There was an entire 4-foot shelf section of things that belonged to my grandparents, my parents or childhood me that I managed to label and clear out a lot of. Photo albums – if they were vacation memories and I didn’t know the people in them, gone. My grandfather’s manual typewriter – still there but probably leaving soon. Looking for a collector. Old jewelry that wasn’t worth anything - out. Household items I would never use – gone.
My own boxes from my parent’s house – childhood toys from the attic. An entire suitcase of Barbie dolls and clothes. Toy dishes. I’m still looking for a collector who might want all or some of these. Today, in 2025, I’m seriously considering opening an Etsy account to get it all sold.
What I succeeded in doing most was clearing out the items that weren’t valuable, or that didn’t mean anything to me. And then, I labeled boxes a lot more carefully. Mostly, I ended up creating a to-do list. It’s still waiting to be done.
- Get the slides and movies and VCR movies converted to cloud storage. (When that gets accomplished, I clear up 2 shelves worth of space.)

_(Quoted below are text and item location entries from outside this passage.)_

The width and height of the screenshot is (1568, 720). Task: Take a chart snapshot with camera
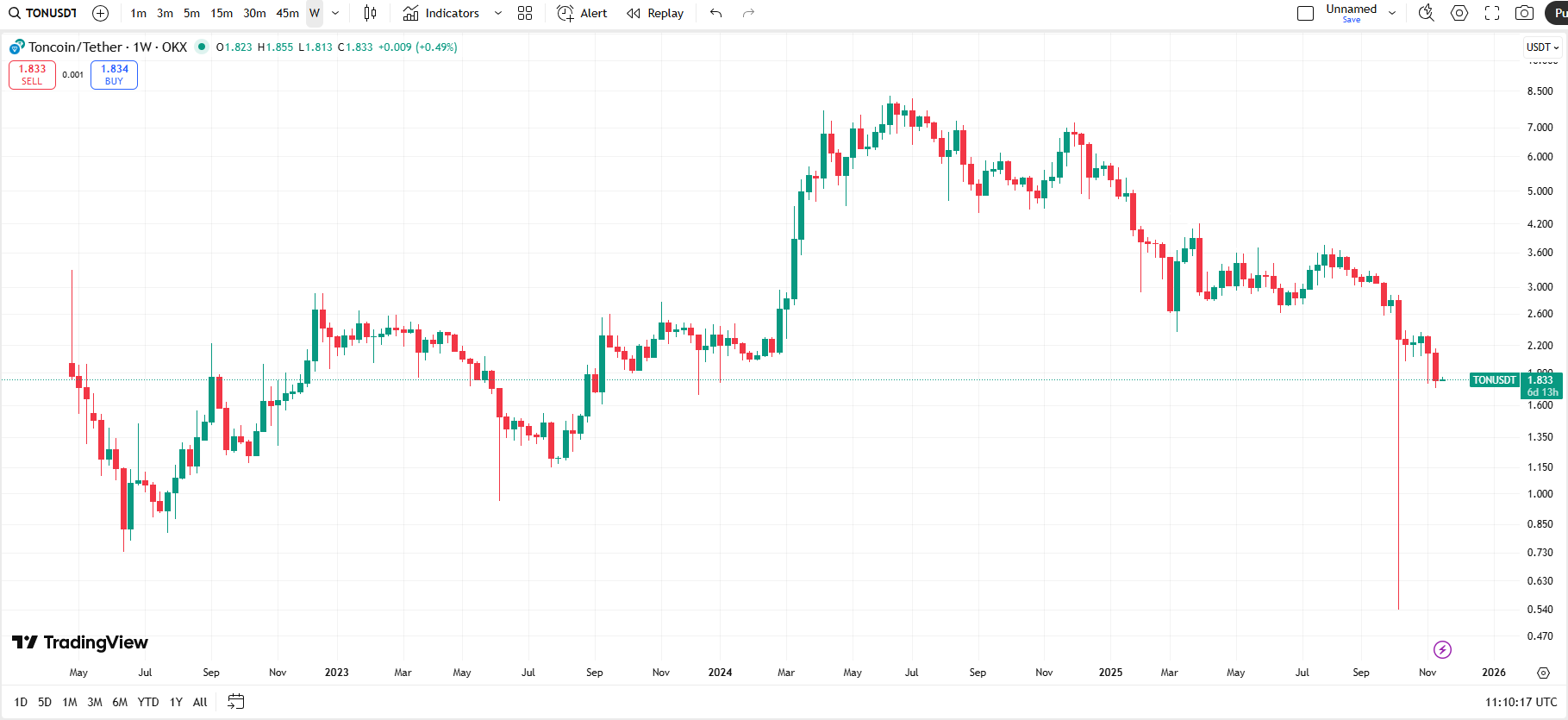coord(1524,13)
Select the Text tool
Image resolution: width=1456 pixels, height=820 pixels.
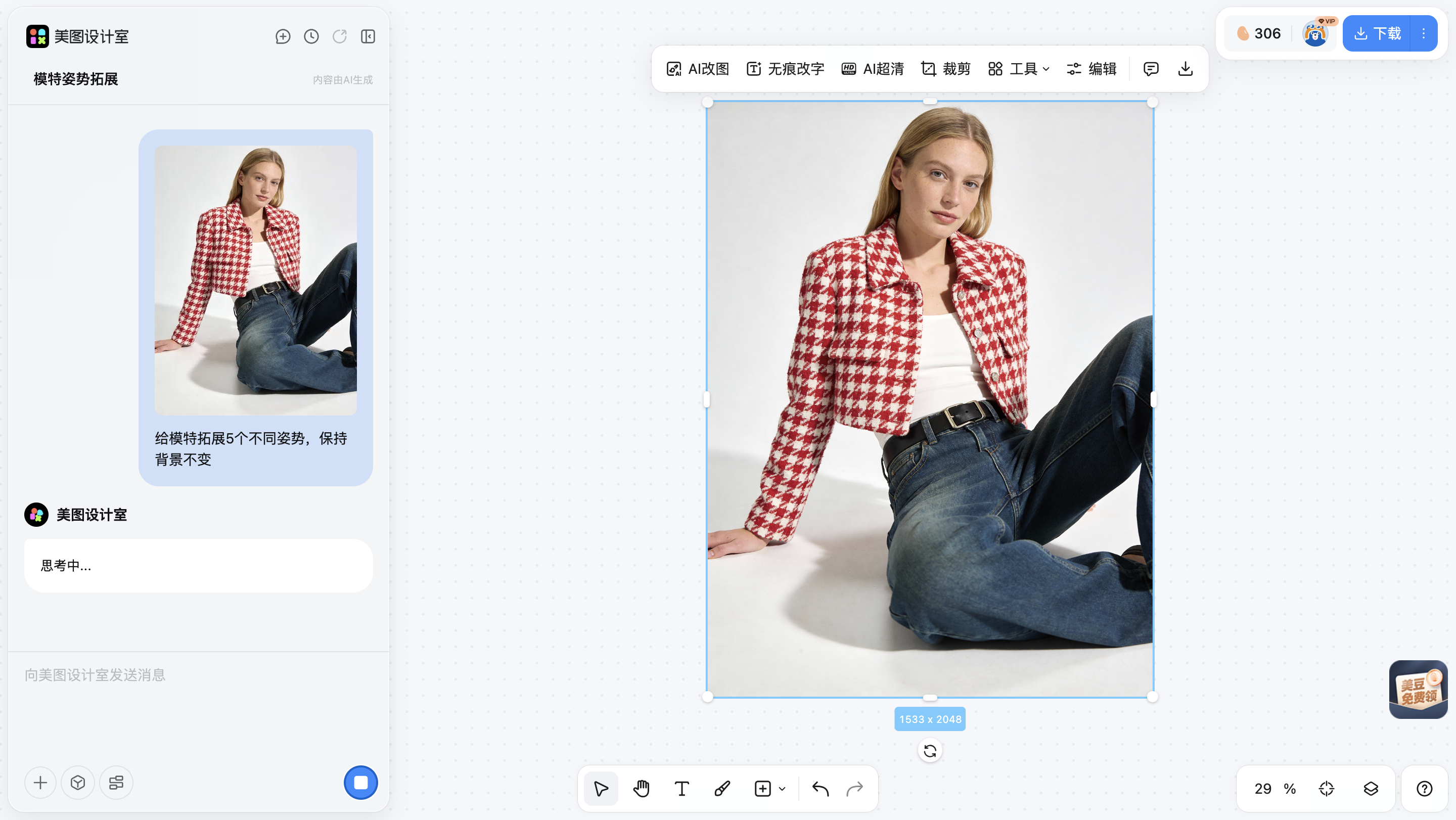click(x=681, y=788)
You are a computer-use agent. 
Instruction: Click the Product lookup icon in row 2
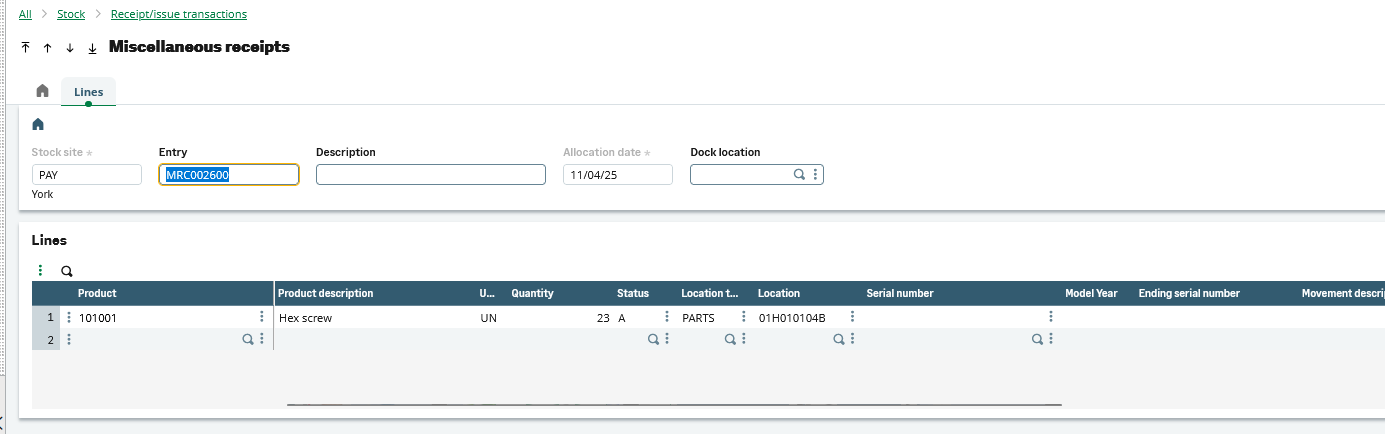(248, 339)
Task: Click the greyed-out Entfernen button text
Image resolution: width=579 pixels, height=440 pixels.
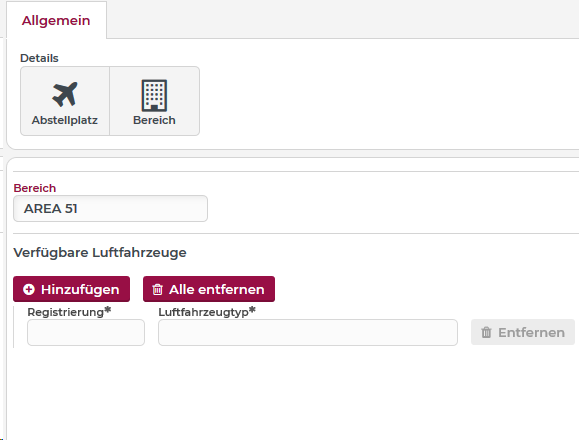Action: [x=531, y=333]
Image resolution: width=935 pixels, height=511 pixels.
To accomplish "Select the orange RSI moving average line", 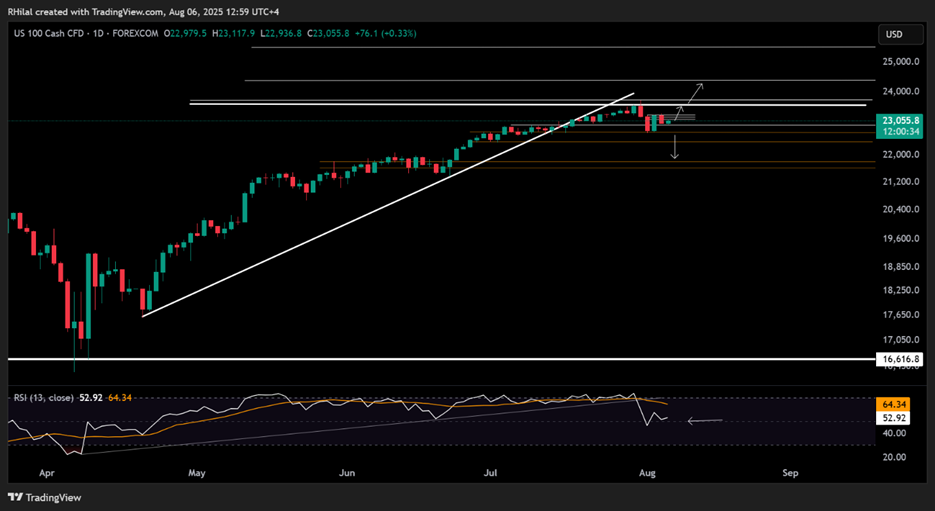I will (x=400, y=403).
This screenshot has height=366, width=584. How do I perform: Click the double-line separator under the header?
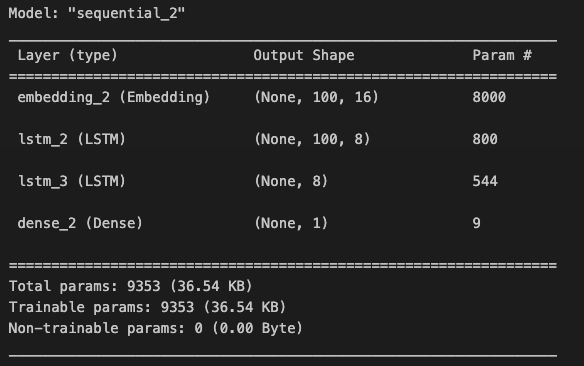[x=283, y=76]
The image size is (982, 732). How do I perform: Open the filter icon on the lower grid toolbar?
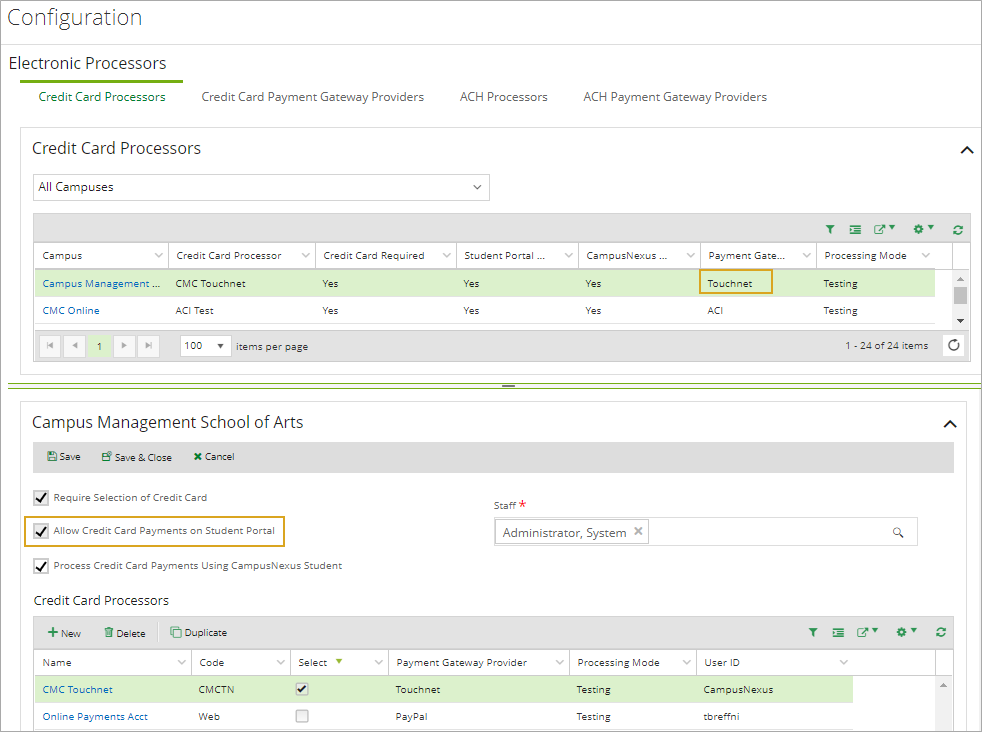pyautogui.click(x=813, y=632)
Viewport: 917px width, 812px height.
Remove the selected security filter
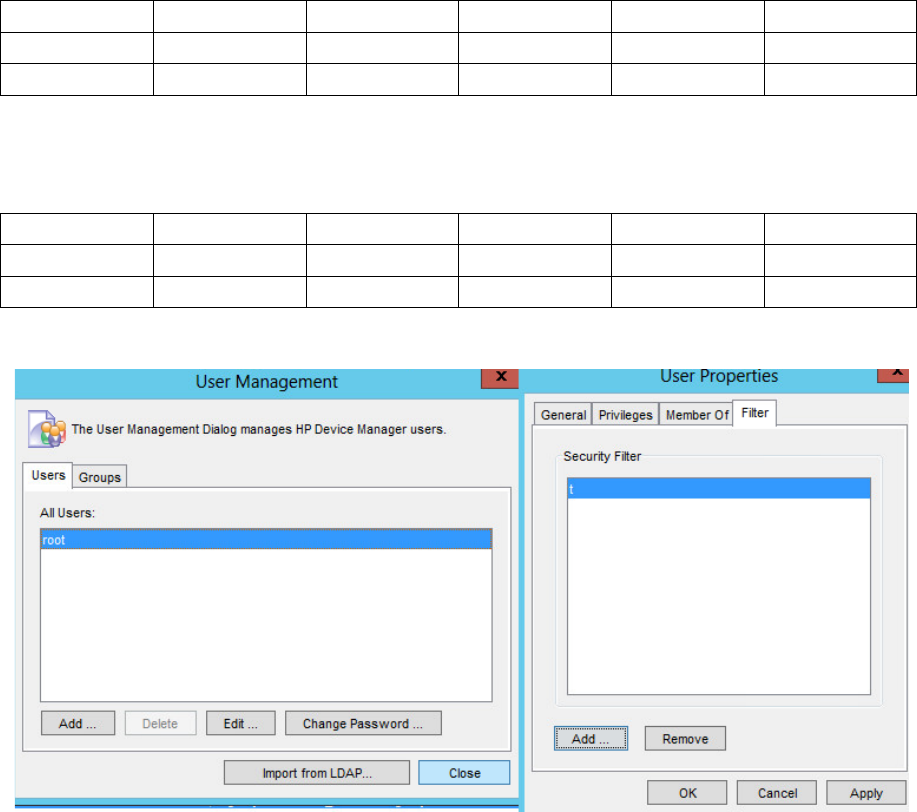pyautogui.click(x=685, y=739)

- Donate some of my grandfather’s slides (namely, the photos he took of the construction of the NY State Thruway in Rockland County) to a historical society.
- Find someone on my grandfather’s side of the family who wants the big family bible.
- Figure out what to do with all the framed photos. (See conversion to cloud storage.)
- Sell the toys.
By the end of 2022, it was all labeled and condensed. It felt good to at least know what was in every box. I got it down to something manageable.
The third shelf unit, the one with my daughter Anne’s boxes, remained untouched.